Emoji

Recall that emoji are just Unicode characters, patterns of bits that humans have decided shall represent ideograms.

Whereas ASCII uses just one byte to represent each of its characters, Unicode uses as many as four. Each emoji is defined by its "code point," a number, often written in hexadecimal, that uniquely identifies it. For instance, the code point for "grinning face" is U+1F600, otherwise known as 0x1F600. 😀

It turns out you can programmatically generate emoji! Try compiling and running the below in CS50 IDE, wherein wchar_t represents a "wide character," which you can think of as a 4-byte character (or, really, number).

#include <locale.h>
#include <stdio.h>
#include <wchar.h>

int main(void)
{
    setlocale(LC_ALL, "");
    wchar_t pumpkin = 0x1F383;
    printf("%lc\n", pumpkin);
}

Boo! You should see a jack-o-lantern? 🎃

Answer the below in emoji.md.

Questions

  1. (1 point.) How many bytes are necessary to represent a jack-o-lantern in Unicode?

  2. (2 points.) Why can a jack-o-lantern not be represented in C with a char?

  3. (8 points.) Complete the implementation of get_emoji in such a way that it prompts the user for a string and returns its corresponding value as an emoji (aka wchar_t). If the user’s input is not formatted as U+ followed only by one or more hexadecimal digits, re-prompt the user with prompt just as, e.g., get_int does when its input is not actually an int.

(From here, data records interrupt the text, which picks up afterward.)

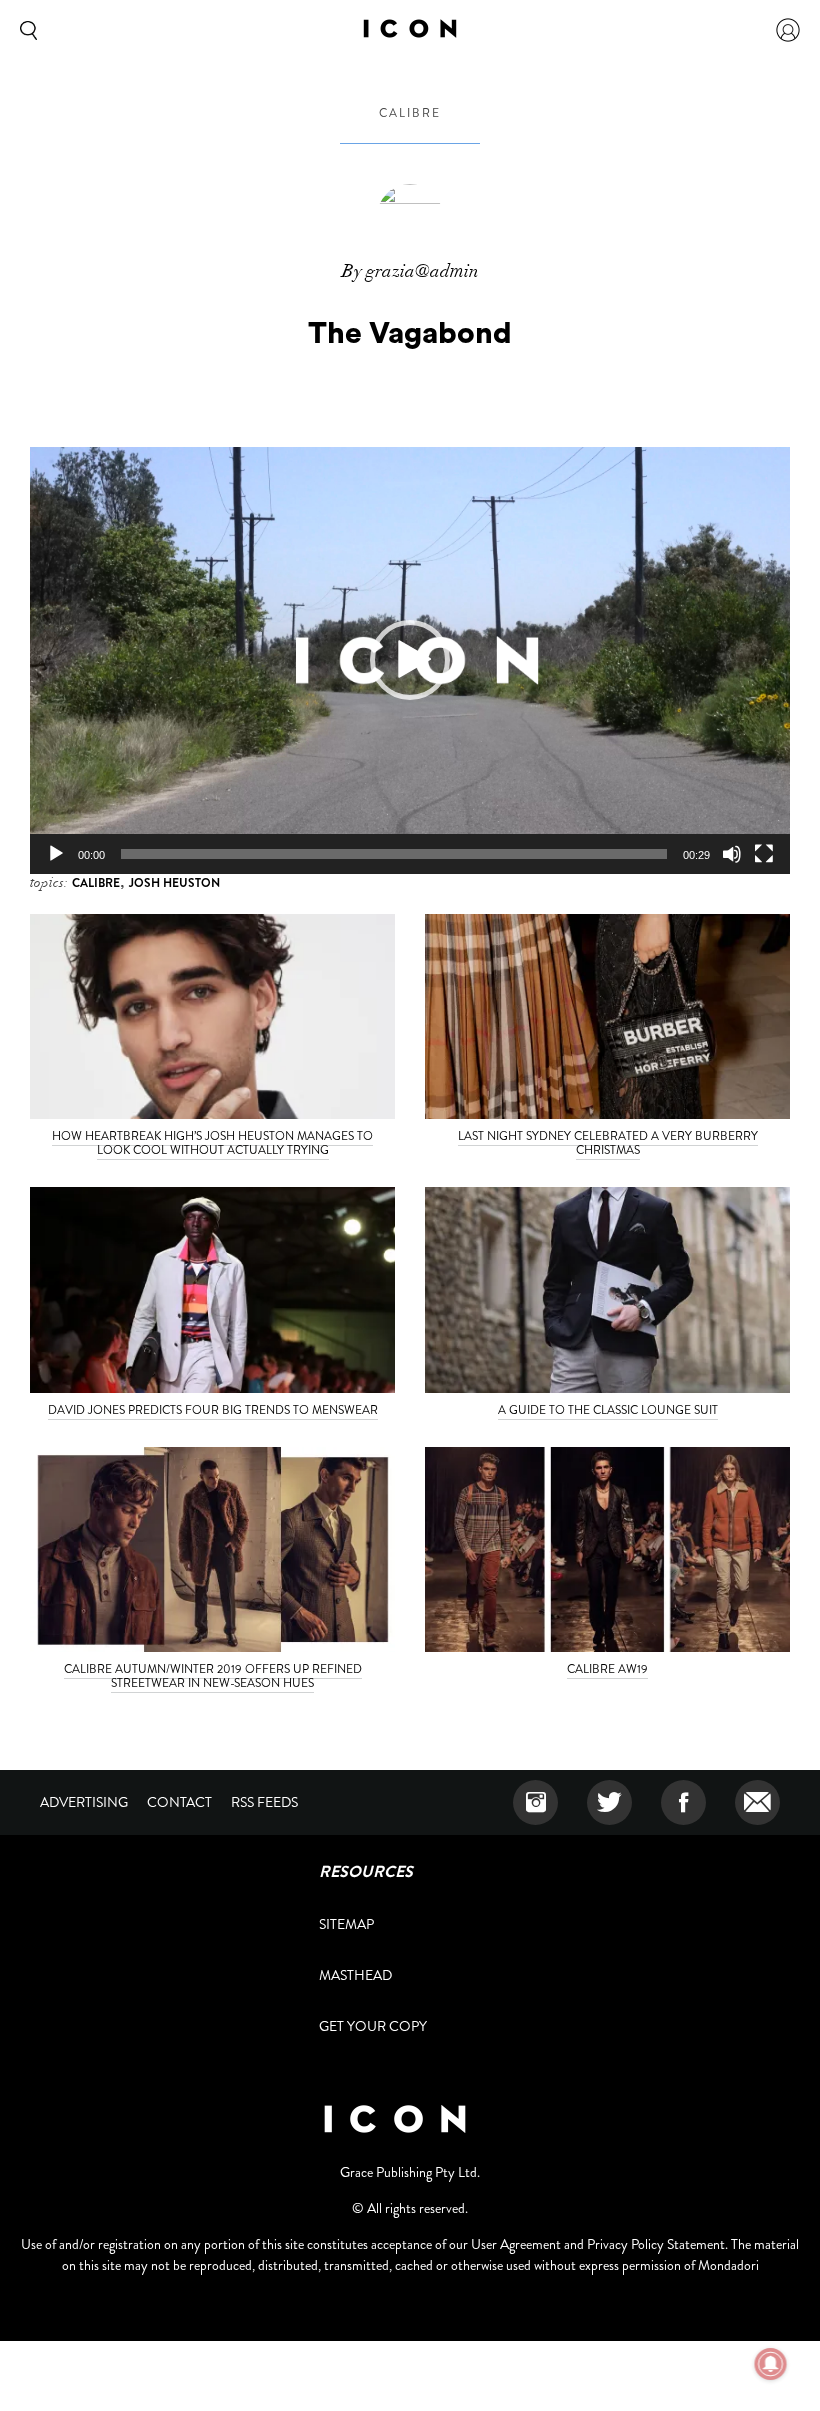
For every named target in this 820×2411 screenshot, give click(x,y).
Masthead (355, 1975)
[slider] (394, 854)
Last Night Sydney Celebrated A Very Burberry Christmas (608, 1143)
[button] (410, 660)
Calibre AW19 (607, 1669)
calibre (410, 113)
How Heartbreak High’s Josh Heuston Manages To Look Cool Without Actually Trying (212, 1143)
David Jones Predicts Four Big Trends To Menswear (213, 1410)
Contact (179, 1802)
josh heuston (174, 883)
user (788, 30)
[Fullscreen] (764, 854)
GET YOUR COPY (373, 2026)
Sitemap (346, 1924)
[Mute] (732, 854)
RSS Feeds (264, 1802)
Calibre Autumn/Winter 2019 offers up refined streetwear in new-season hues (213, 1676)
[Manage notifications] (771, 2364)
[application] (410, 661)
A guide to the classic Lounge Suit (608, 1410)
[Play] (56, 854)
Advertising (84, 1802)
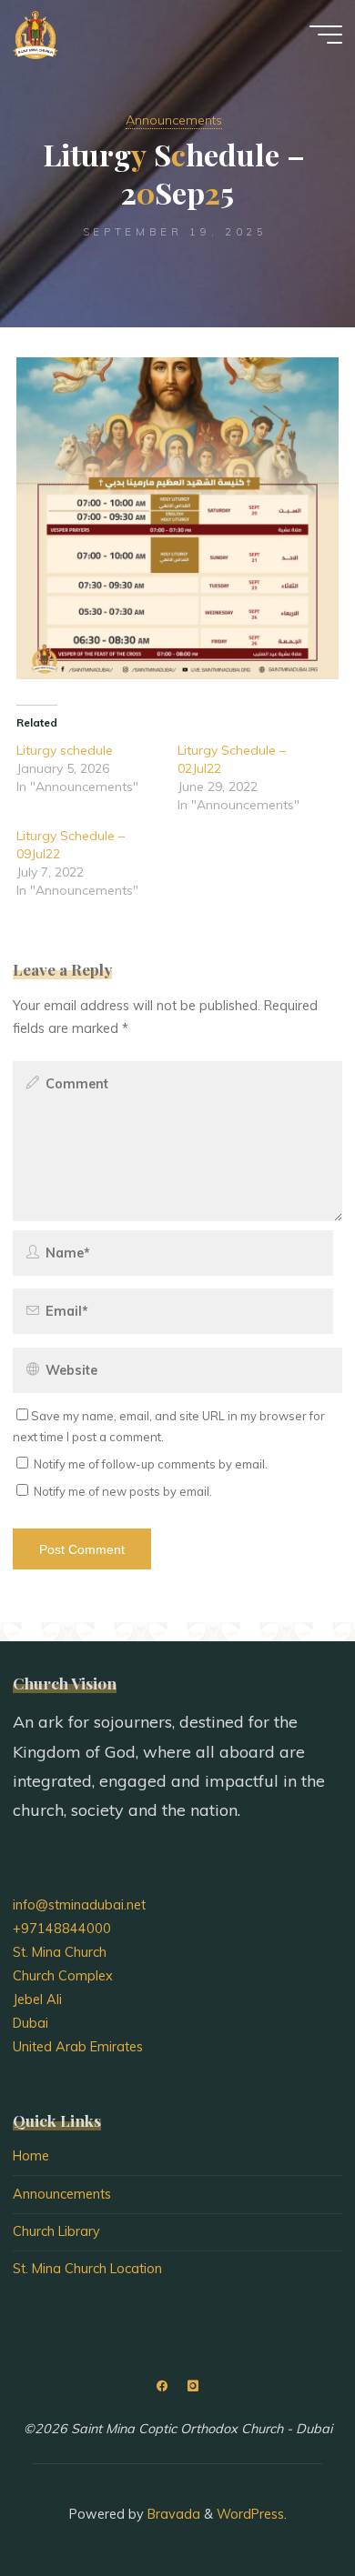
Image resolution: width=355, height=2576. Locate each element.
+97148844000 (62, 1928)
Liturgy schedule (64, 750)
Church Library (56, 2231)
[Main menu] (325, 34)
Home (31, 2156)
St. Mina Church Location (87, 2268)
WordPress (250, 2514)
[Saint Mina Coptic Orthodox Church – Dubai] (35, 33)
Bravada (172, 2514)
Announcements (174, 120)
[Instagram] (192, 2386)
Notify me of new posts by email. (123, 1491)
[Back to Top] (284, 2505)
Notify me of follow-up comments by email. (151, 1464)
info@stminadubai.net (79, 1905)
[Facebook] (162, 2386)
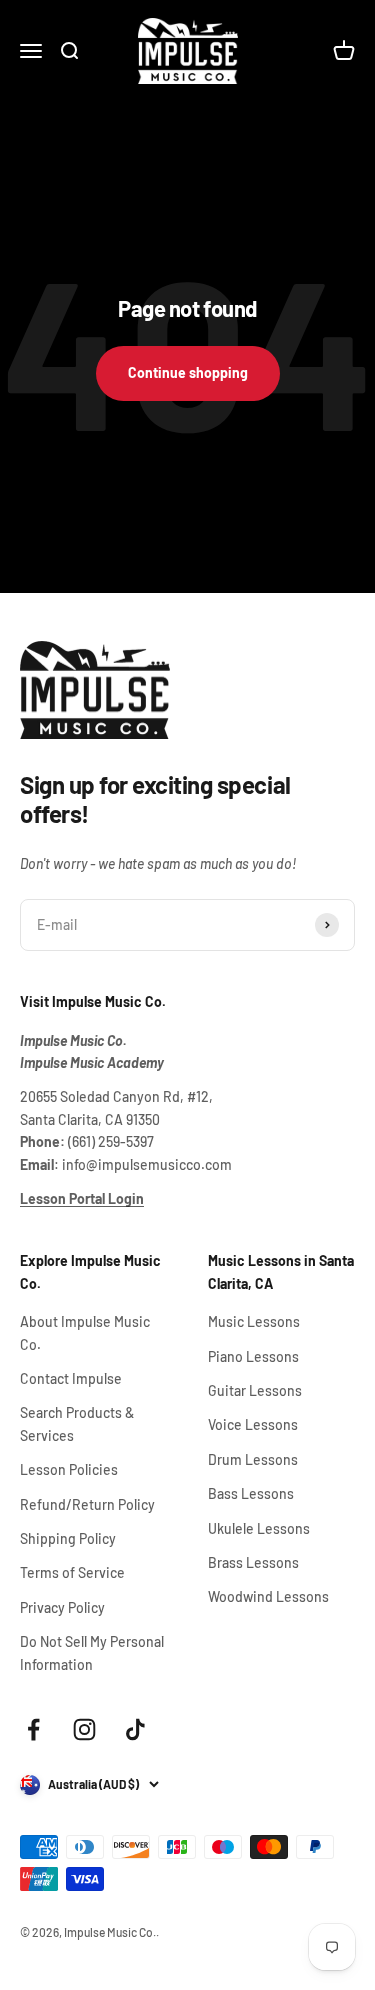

You’re welcome but not expected to use strtol, declared in stdlib.h, though keep in mind that strtol won’t recognize U+ as a prefix. Alternatively, keep in mind that a hexadecimal digit represents 4 bits and that hexadecimal values have a 1s place, a 16s place, a 256s place, and so on. Here’s a full emoji list with whose codes you can test your implementation, though keep in mind that some of Unicode’s newest emoji (e.g., "nauseated face") might not display in CS50 IDE, even if your code is correct.

    You can compile the emoji program below with:

    CFLAGS="$CFLAGS -Wno-format-security" make emoji
    #include <cs50.h>
    #include <ctype.h>
    #include <locale.h>
    #include <stdio.h>
    #include <stdlib.h>
    #include <string.h>
    #include <wchar.h>
    
    typedef wchar_t emoji;
    
    emoji get_emoji(string prompt);
    
    int main(void)
    {
        // Set locale according to environment variables
        setlocale(LC_ALL, "");
    
        // Prompt user for code point
        emoji c = get_emoji("Code point: ");
    
        // Print character
        printf("%lc\n", c);
    }
    
    emoji get_emoji(string prompt)
    {
        // TODO
    }

Debrief

  1. Which resources, if any, did you find helpful in answering this problem’s questions?

  2. About how long did you spend on this problem’s questions?